(Stored data)
=== Section Start ===

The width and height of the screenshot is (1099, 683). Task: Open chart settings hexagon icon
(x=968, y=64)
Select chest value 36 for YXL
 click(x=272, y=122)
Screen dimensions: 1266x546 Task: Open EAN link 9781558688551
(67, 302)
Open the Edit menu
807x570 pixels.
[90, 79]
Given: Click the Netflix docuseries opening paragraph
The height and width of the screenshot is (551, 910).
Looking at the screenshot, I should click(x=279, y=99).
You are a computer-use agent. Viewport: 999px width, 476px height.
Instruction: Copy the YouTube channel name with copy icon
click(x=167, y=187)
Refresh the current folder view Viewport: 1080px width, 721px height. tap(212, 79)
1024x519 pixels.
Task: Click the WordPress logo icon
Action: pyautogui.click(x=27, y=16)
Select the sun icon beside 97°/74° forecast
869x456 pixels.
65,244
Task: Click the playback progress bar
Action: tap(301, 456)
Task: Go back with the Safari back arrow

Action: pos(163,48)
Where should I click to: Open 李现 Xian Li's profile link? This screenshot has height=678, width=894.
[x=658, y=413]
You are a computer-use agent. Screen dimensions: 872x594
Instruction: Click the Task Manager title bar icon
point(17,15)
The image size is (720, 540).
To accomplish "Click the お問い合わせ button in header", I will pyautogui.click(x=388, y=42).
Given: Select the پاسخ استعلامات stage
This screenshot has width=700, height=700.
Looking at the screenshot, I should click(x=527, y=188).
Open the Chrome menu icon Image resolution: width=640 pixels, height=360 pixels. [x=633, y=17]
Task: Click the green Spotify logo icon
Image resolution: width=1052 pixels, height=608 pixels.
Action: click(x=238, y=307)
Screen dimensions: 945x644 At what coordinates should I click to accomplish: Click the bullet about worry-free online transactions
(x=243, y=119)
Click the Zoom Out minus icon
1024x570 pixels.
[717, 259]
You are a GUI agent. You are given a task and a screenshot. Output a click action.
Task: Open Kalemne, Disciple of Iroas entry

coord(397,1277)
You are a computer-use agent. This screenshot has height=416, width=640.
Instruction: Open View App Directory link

=== Section End ===

(Task statement): What is needed is an exact repetition of all the entries above.

(Solution to this problem):
The width and height of the screenshot is (1099, 683). Task: Open chart settings hexagon icon
(x=968, y=64)
Select chest value 36 for YXL
 click(x=272, y=122)
Screen dimensions: 1266x546 Task: Open EAN link 9781558688551
(67, 302)
Open the Edit menu
807x570 pixels.
[90, 79]
Given: Click the Netflix docuseries opening paragraph
The height and width of the screenshot is (551, 910).
Looking at the screenshot, I should click(x=279, y=99).
You are a computer-use agent. Viewport: 999px width, 476px height.
Instruction: Copy the YouTube channel name with copy icon
click(x=167, y=187)
Refresh the current folder view Viewport: 1080px width, 721px height. tap(212, 79)
1024x519 pixels.
Task: Click the WordPress logo icon
Action: pyautogui.click(x=27, y=16)
Select the sun icon beside 97°/74° forecast
869x456 pixels.
65,244
Task: Click the playback progress bar
Action: tap(301, 456)
Task: Go back with the Safari back arrow

Action: pos(163,48)
Where should I click to: Open 李现 Xian Li's profile link? This screenshot has height=678, width=894.
[x=658, y=413]
You are a computer-use agent. Screen dimensions: 872x594
Instruction: Click the Task Manager title bar icon
point(17,15)
The image size is (720, 540).
To accomplish "Click the お問い合わせ button in header", I will pyautogui.click(x=388, y=42).
Given: Select the پاسخ استعلامات stage
This screenshot has width=700, height=700.
Looking at the screenshot, I should click(x=527, y=188).
Open the Chrome menu icon Image resolution: width=640 pixels, height=360 pixels. [x=633, y=17]
Task: Click the green Spotify logo icon
Image resolution: width=1052 pixels, height=608 pixels.
Action: click(x=238, y=307)
Screen dimensions: 945x644 At what coordinates should I click to accomplish: Click the bullet about worry-free online transactions
(x=243, y=119)
Click the Zoom Out minus icon
1024x570 pixels.
[717, 259]
You are a GUI agent. You are given a task and a screenshot. Output a click action.
Task: Open Kalemne, Disciple of Iroas entry

coord(397,1277)
You are a computer-use agent. This screenshot has height=416, width=640.
Instruction: Open View App Directory link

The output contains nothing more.